#### WORK INSTRUCTION A:
Decide whether each statement agrees with the passage on mercury and periodontal health. Answer yes or no for each, and quote the words from the passage that decide it.
(i) Freden et al. (1974) found mercury from dental amalgam built up in gingival tissue next to amalgam fillings.
(ii) The study drew its sample from a single South Korean city.
(iii) Blood cadmium levels were among the factors adjusted for.
#### WORK INSTRUCTION B:
Carry on the passage on mercury and periodontal health from its last sentence.

#### PASSAGE FOR REVIEW:

........

According to the results of an in vitro study, the cytotoxicity of mercury in human oral fibroblasts was related to its high affinity for intracellular protein thiols (Liu et al. 1992). Once bound to tissue proteins, mercury can cause oxidative stress with subsequent inflammation in biological systems (Shenker et al. 2002). The toxicity of mercury reported in an experimental study showed an association between dental materials and cell death (Reichl et al. 2006). Freden et al. (1974) reported that mercury from dental amalgam accumulated in the gingival tissue adjacent to amalgam fillings. Fibroblasts in the oral mucosa and periodontal tissues accumulate inorganic mercury deposits after exposure (Bolewska et al. 1990). With the accumulation of a high mercury burden in a living environment, a significant number of fibroblasts could be lost due to the cytotoxic effects of mercury, which may aggravate periodontal destruction via immunological pathways.

Considering the public health importance of periodontitis and lead or mercury exposure in the general population, the present study has important public health implications. In addition, this study has several important strengths. First, we used a representative sample of the general South Korean population. Second, rigorous quality controls were applied to the procedures used in the KNHANES. Third, most potential confounders/effect modifiers were considered and adjusted for. These included not only sex, age, residence area, education level, economic status, smoking and drinking status, menopausal status, hemoglobin, oral health status, and behavior, but also blood lead, cadmium, and mercury levels.

........

#### AVAILABLE DATA:
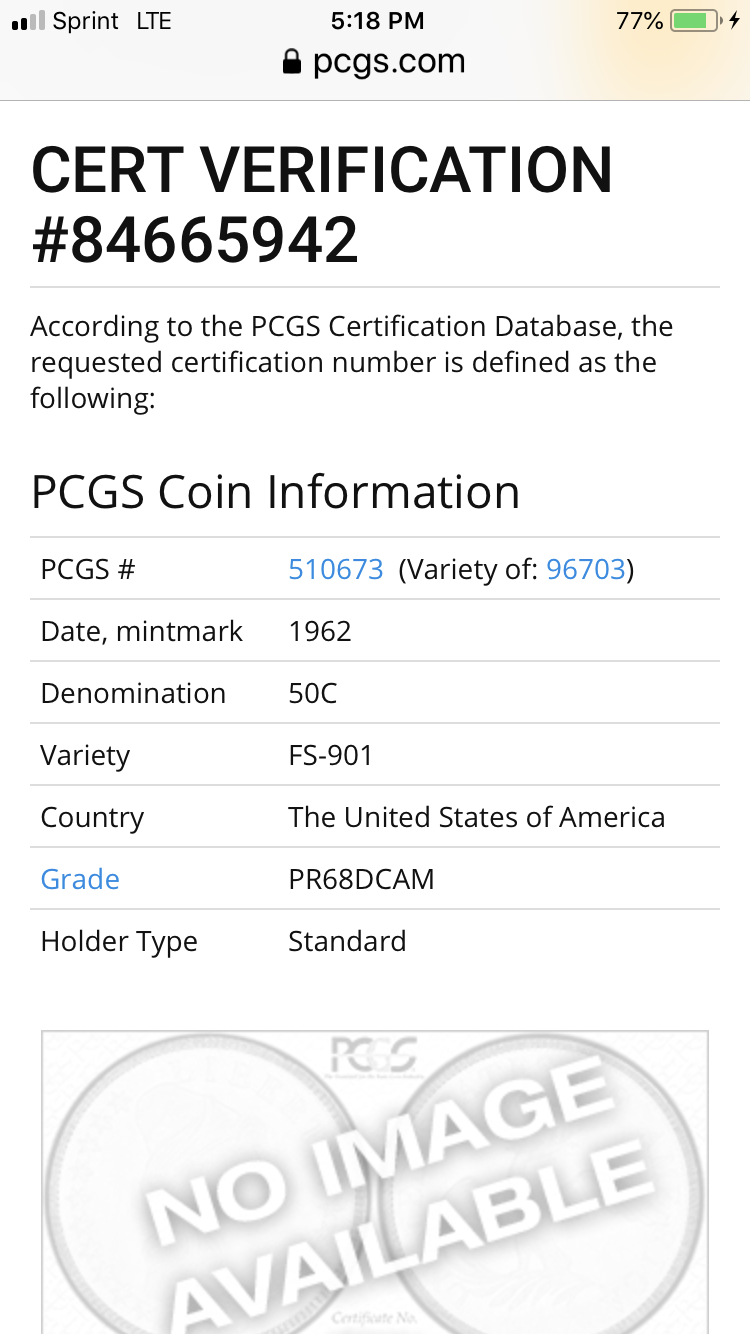This screenshot has height=1334, width=750.
Task: Tap the battery icon in status bar
Action: [x=697, y=21]
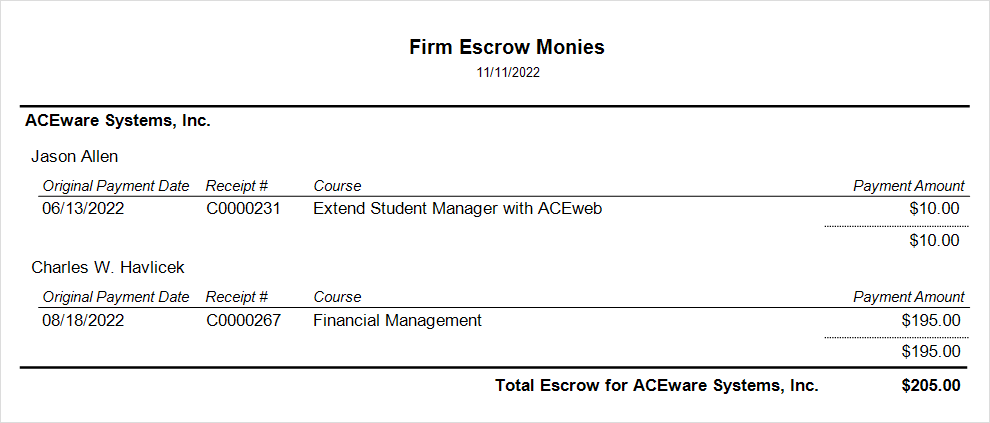Click the $205.00 total escrow amount
The image size is (990, 423).
click(x=930, y=385)
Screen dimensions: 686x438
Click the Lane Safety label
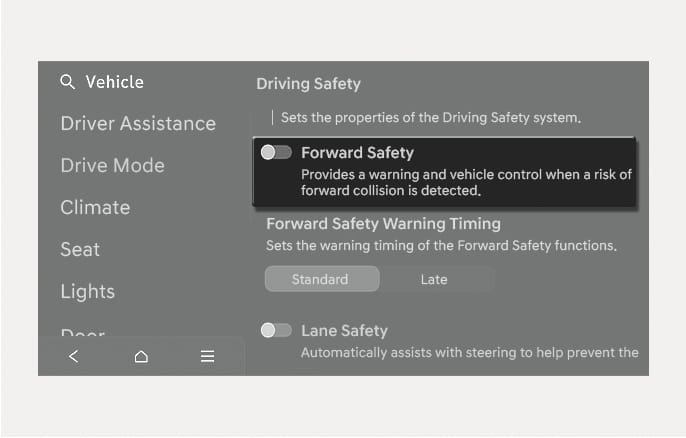pos(344,331)
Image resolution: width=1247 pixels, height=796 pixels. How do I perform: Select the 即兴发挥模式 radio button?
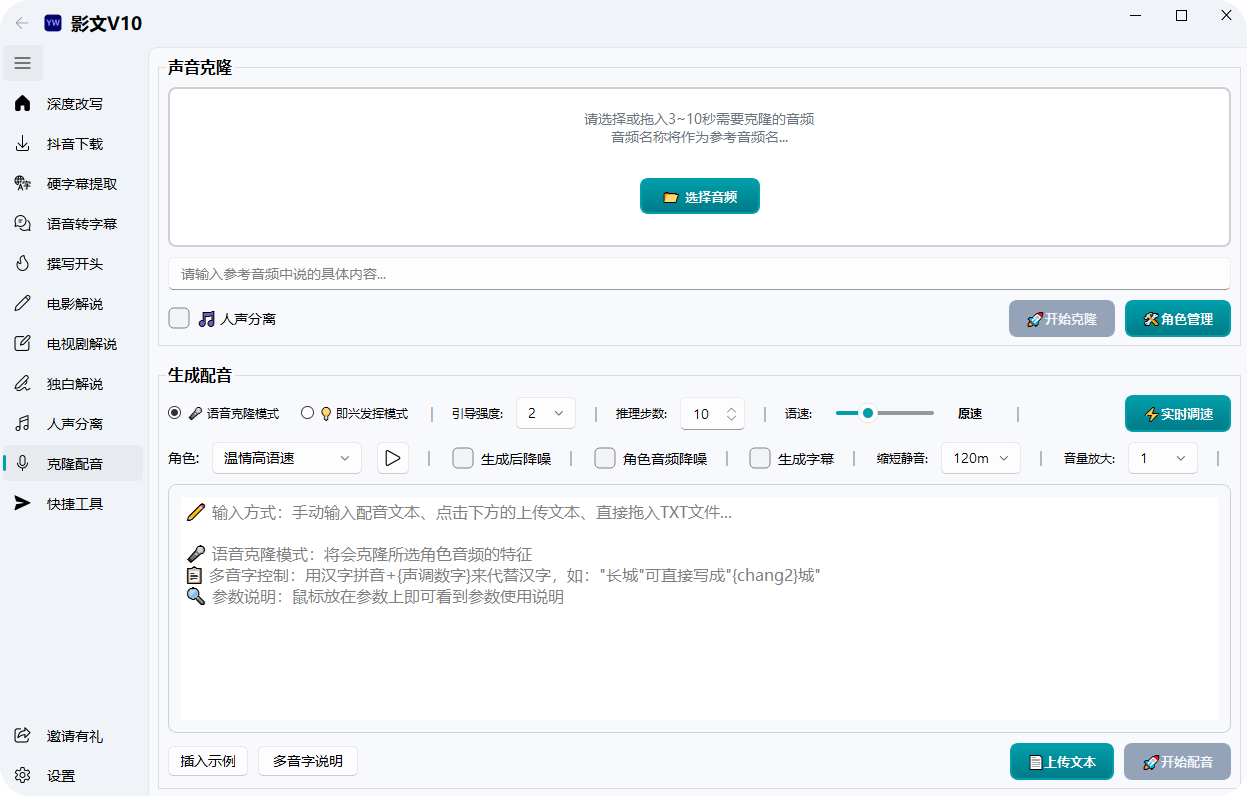click(308, 413)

........

#### FINAL ANSWER A:
(i) Yes: "mercury from dental amalgam accumulated in the gingival tissue adjacent to amalgam fillings"
(ii) No: "we used a representative sample of the general South Korean population"
(iii) Yes: "but also blood lead, cadmium, and mercury levels"

#### FINAL ANSWER B:
However, this study also has some limitations. First, our associations were obtained by cross-sectional analysis, as were those of many previous reports. Thus, we cannot determine any temporal relationship or causality in these associations. We cannot exclude the possibility of reverse causality. The epithelium is often inflamed in periodontitis which indeed might lead to a higher absorption of the metals. A prospective study, in which the metal levels are determined before the development of periodontitis, will be required to establish the causal nature of these associations. In addition, an unknown or unappreciated variable might be the common link that resulted in the observed association. Second, we assessed periodontal status by CPI. Although CPI is an easier way to evaluate periodontal treatment need in community settings, it can overestimate the prevalence of periodontitis because it includes pseudo pockets. In addition, the use of representative teeth may underestimate the prevalence (Saito et al. 2001). Third, KNHANES did not include any data on the number of amalgam fillings which are important source of absorbed mercury. Fourth, KNHANES did not include an occupation/job code to screen lead- or mercury-exposure jobs.

In conclusion, we showed an association between blood lead and mercury levels and periodontitis in the Korean male general population.